• **Reading passage**
Designed with 3 other Yale students for a course in Appropriate Technology for the Developing World, we decided to focus on healthcare workers in addressing the Ebola epidemic. Our proposed solution, Aero, is a personal cooling system which works by circulating dehumidified air inside their personal protective equipment (PPE) to aid in evaporative cooling and increase comfort. Because the unit is worn under PPE, it’s compatible with different types of suits clinics use based on availability.
West Africa, where the 2014 Ebola outbreak occurred, is incredibly hot and humid. Because healthcare workers must wear many layers of protective gear, they are limited to working an hour at a time. Furthermore, heat tires doctors and nurses. Cooling seemed to be the best way to address comfort and safety at the same time, since improved comfort would allow healthcare workers to focus better on their work and provide better care to their patients. This is crucial in the stressful, life-or-death environment of an Ebola Treatment Center.
We followed an iterative design process, first researching the topic, then brainstorming in increasing fidelity of ideas, then finally breaking into our teams for the project to work on realizing a proof of concept. Even within the realization phase of the project, we tested different air sources, tube placements, and housing configurations to determine which would be best. With our most developed prototype of Aero, one group member was able to feel much cooler when using Aero than without. After working out and donning PPE, his neck was no longer sweaty, and subjective heat and discomfort were much reduced.
This prototype consisted 4 small fans, taken from miniature camping mattress pumps, a layer of desiccant through which air flowed to dry it, and tubes which directed the air to the most important points of cooling: the neck and core. The fans were powered by a rechargeable battery whose port could be accessed from the exterior of the housing, which was 3D printed and designed on Solidworks. The unit was designed to keep running during a healthcare worker’s entire shift, which we aimed to increase to two hours, on one charge.
Future iterations would include collaborating with partners in West Africa (or other areas fighting infectious diseases which require protective equipment) and sharing insights with the cooling team at Johns Hopkins University, who are working to redesign the entire PPE suit (see here).

• **Data below**
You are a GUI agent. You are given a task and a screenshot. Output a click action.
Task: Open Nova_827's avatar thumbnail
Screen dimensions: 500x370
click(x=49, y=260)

• **The task**
Extract the words of the Aero cooling system passage above from "West Africa, where" to "Ebola Treatment Center.", copying them without change.

• **Output**
West Africa, where the 2014 Ebola outbreak occurred, is incredibly hot and humid. Because healthcare workers must wear many layers of protective gear, they are limited to working an hour at a time. Furthermore, heat tires doctors and nurses. Cooling seemed to be the best way to address comfort and safety at the same time, since improved comfort would allow healthcare workers to focus better on their work and provide better care to their patients. This is crucial in the stressful, life-or-death environment of an Ebola Treatment Center.